Un diputado cántabro en San Telmo y un catalán de Guriezo
En este siglo XXI, los acontecimientos no se suceden, se embisten, y resulta perfectamente posible todo lo que 24 horas antes era imposible. El otrora diputado nacional del PP por Cantabria Juan Manuel Moreno –algo que no recuerdan ni sus votantes de entonces– está a punto de convertirse en presidente de Andalucía… O no. Pero tampoco esperaba nadie que Sánchez llevase los Presupuestos a la Cámara sin haber conseguido una mínima garantía de tener los votos necesarios. O que el consejero Juanjo Sota fuese imputado por no haber rebajado los salarios de la empresa pública Sogiese en un 5%, dado que cobran con fondos de la UE.
Tampoco cabía suponer que un presidente de la CEOE, Lorenzo Vidal de la Peña, enarbole un discurso antisistema que, por cierto, a los partidos del Gobierno les preocupa bastante menos que la posibilidad de encontrárselo al frente de una de las formaciones de derechas que aún no tienen candidato y para las que se manejan todo tipo de nombres.
Con semejante acumulación de acontecimientos inesperados, las legislaturas de cuatro años se hacen largas para todos, electores y elegidos. Antes se daba por hecho que no eran suficientes para dejar patente la gestión de un gobernante y ahora bastan y sobran para que se destrocen internamente el 75% de los partidos que concurrieron a las elecciones y para que acaben imputados la mitad de los cargos electos. En dos semanas de campaña electoral, Vox, que no tenía expectativas de conseguir más que dos o tres escaños en Andalucía, ha podido encaramarse a los doce, y si se repiten las elecciones por no poder formarse gobierno, puede que a veinte.
Los dieguistas, críticos del PP que hace apenas seis meses iban cabizbajos de vuelta a sus casas, ahora pueden escoger entre sumarse a Ciudadanos, a Vox (aunque eso no parezca muy coherente con su autodenominada Lealtad Popular), e incluso al PP (que va a recoger a alguno de ellos), un abanico de opciones que no podían ni imaginar. A su vez, la izquierda de colorines empieza a descubrir que los mensajes de nicho, para congraciarse con colectivos concretos, crean más aburrimiento que votos. Y las plataformas, mesas, mareas y confluencias están a punto de volver a ser lo que tradicionalmente eran: grupos de debate dialéctico siempre dispuestos para salir a la calle, donde la realidad les retrata cruelmente, porque suelen ser menos los asistentes que los convocantes, lo que nunca ha hecho la más mínima mella en su ánimo.

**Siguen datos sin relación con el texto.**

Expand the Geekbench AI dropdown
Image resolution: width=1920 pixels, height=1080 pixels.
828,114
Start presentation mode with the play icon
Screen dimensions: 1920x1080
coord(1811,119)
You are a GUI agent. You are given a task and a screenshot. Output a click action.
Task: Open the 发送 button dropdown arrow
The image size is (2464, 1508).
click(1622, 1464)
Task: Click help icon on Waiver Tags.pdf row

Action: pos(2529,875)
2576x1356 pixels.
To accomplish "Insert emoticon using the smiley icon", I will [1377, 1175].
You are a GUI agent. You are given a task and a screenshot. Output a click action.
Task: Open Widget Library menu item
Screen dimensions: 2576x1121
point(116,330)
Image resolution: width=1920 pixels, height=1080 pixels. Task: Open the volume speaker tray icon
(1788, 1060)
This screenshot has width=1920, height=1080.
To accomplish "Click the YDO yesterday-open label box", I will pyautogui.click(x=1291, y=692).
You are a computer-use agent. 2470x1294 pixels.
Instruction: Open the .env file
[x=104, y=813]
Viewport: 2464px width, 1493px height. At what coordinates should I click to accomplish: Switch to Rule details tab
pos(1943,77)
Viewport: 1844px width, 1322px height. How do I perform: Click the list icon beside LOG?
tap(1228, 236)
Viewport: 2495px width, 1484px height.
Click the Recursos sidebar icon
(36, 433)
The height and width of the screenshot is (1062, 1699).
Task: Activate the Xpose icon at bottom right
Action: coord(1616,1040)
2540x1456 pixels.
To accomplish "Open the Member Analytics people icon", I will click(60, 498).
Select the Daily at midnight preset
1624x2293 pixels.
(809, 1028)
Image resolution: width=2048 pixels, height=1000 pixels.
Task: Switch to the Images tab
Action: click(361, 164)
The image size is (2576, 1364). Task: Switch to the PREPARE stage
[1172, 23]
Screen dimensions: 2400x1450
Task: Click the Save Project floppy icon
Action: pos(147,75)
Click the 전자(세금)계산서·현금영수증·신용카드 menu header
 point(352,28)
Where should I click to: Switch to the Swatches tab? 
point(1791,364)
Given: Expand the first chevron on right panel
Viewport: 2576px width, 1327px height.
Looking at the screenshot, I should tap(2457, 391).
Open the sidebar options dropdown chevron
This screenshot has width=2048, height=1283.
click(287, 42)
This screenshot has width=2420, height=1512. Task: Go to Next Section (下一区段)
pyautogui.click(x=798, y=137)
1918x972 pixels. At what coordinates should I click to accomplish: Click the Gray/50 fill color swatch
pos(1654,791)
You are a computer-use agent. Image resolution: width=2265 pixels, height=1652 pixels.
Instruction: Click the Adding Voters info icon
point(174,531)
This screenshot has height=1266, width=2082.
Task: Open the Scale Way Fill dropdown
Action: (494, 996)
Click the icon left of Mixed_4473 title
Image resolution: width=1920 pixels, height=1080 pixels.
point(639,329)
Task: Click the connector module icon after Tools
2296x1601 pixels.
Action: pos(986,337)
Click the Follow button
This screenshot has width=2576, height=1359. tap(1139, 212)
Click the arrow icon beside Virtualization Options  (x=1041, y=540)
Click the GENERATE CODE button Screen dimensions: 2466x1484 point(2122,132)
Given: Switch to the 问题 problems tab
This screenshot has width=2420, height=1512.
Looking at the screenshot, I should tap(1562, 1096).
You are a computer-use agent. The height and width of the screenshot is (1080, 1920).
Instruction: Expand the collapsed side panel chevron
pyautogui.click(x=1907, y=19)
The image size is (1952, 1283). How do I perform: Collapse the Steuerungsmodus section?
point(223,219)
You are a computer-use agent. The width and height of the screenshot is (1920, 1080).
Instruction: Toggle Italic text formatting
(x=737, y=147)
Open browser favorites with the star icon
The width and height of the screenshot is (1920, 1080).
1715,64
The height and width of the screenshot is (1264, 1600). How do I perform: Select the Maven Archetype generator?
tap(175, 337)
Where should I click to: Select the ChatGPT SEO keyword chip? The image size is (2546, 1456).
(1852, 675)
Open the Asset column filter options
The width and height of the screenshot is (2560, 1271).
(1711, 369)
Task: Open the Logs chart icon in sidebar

Del paso del diputado Moreno por Cantabria hay menos fotos aún que del senador Bárcenas, lo que indica lo fácil que resultaba en aquellos tiempos para los candidatos del PP conseguir un escaño en la región. La marca les llevaba en volandas. Pero habrá que pensar en sacar algo de ello si llega a estar al frente de la Junta. Miguel Ángel Revilla, que como todos los presidentes veteranos empieza a estar más interesado por lo de fuera que por lo de dentro, podría hacer una maniobra de acercamiento a nuestro jándalo en el Palacio de San Telmo, algo parecido a lo que ha hecho con López Obrador, aunque en el ADN de Moreno no parece que pueda encontrar más genes cántabros que su antigua ficha como diputado en el Congreso.
No podemos desaprovechar otra oportunidad como la del recién fallecido Josep Lluis Núñez, catalán de Guriezo (José Luis Núñez Clemente, cuando fue bautizado cántabro), que montó grandes negocios en su tierra de acogida e hizo del Barcelona más que un club, un problema, el de la exacerbación del nacionalismo catalán. El presidente con más títulos, el constructor con más polémicas y del que aquí nunca nos hemos acordado (él tampoco de nosotros), ha sido despedido en Cataluña como un héroe. Es curioso que otro constructor cántabro, Vicente Calderón fuese el adalid que refundó el Atlético de Madrid y que un naviero de Castro Urdiales, Ramón de la Sota, diese cuerpo económico al nacionalismo vasco, que hasta entonces era solo una ensoñación de un Sabino Arana al que nadie hacía mucho caso. Son esos personajes que exportamos, que nunca dejan de causarnos asombro.